▸ **Exercise brief**
Reproduce the part of the records that opens with the line containing "You are a GUI" and continues to the end of the records, requests included. Multiply every coordinate in the answers by 0.3 and round each to a whole number, with halves rounded up, and leave the pictures out.

....

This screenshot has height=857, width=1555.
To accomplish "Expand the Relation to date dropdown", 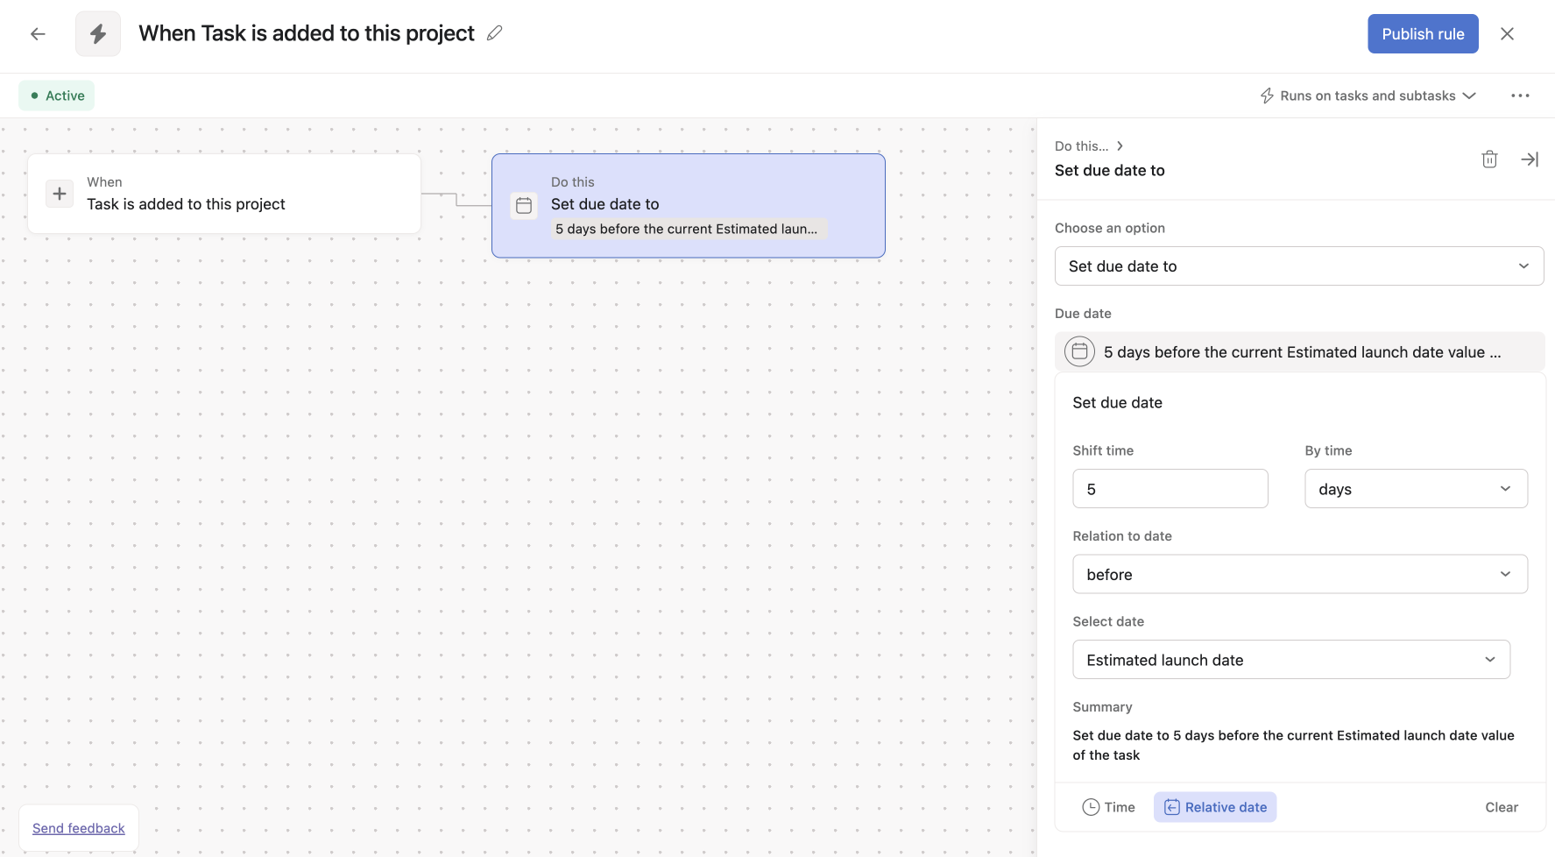I will point(1299,575).
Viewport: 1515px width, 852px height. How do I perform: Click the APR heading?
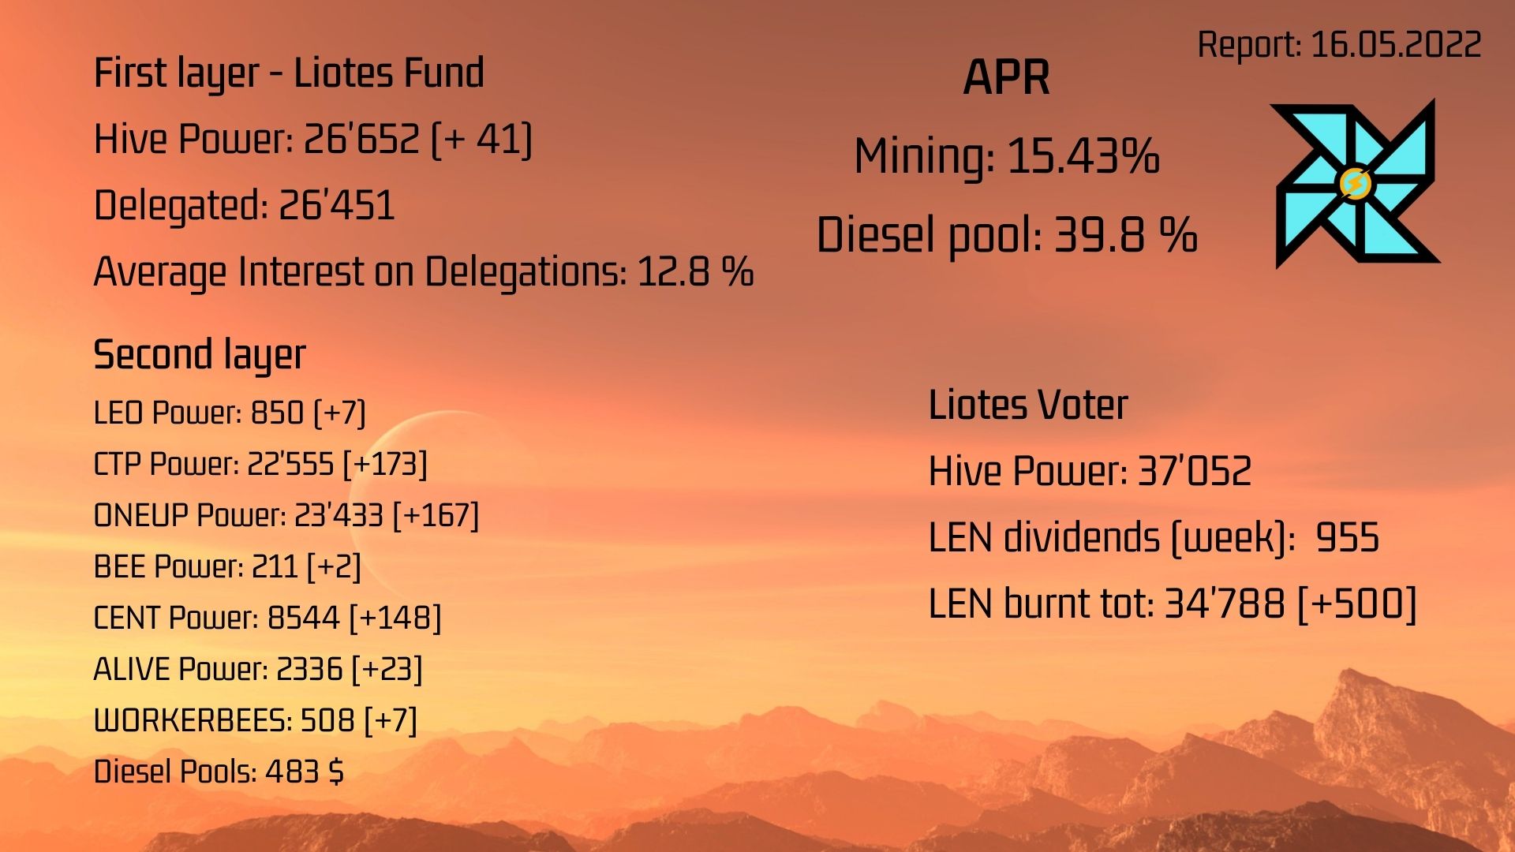1006,77
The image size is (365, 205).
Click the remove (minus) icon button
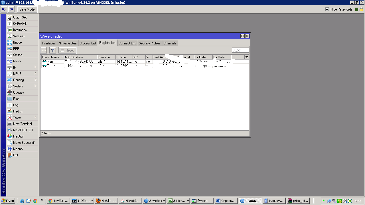[x=44, y=50]
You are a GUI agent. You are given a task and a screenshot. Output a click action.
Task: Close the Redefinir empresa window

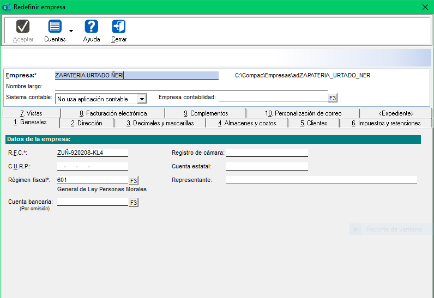(x=425, y=7)
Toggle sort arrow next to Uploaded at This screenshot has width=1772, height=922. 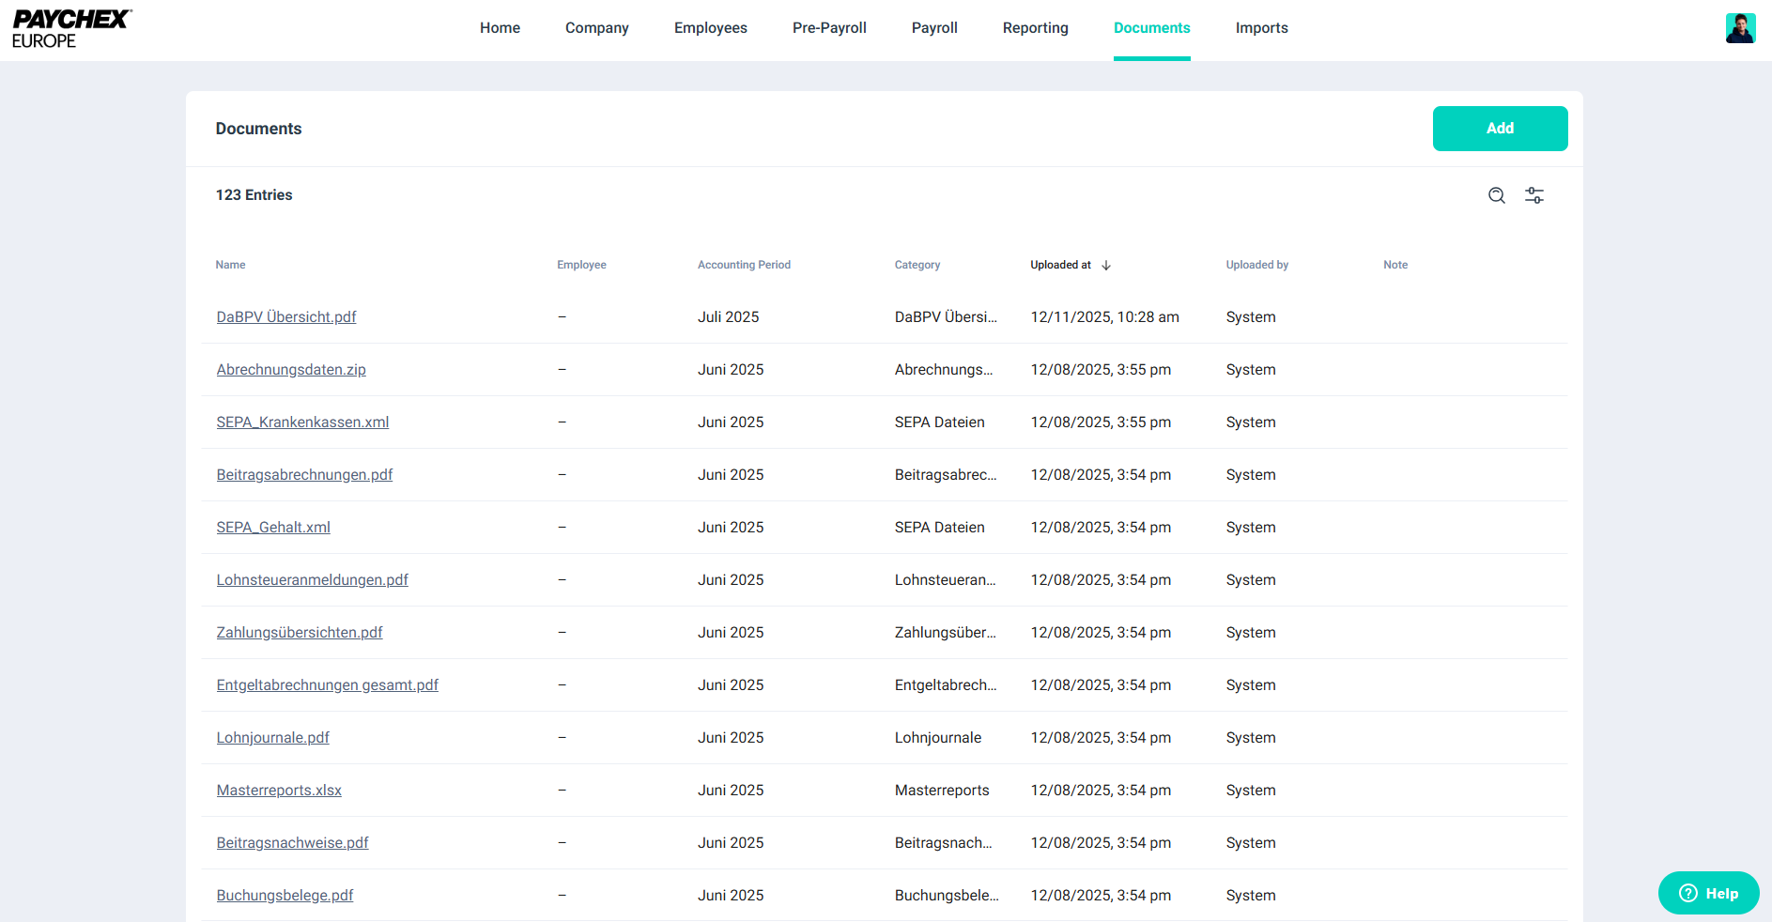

....

▸ **Answer to this task**
You are a GUI agent. You are given a task and a screenshot. Output a click action.
Task: Close the Redefinir empresa window

(x=128, y=2)
Toggle sort arrow next to Uploaded at This screenshot has width=1772, height=922. 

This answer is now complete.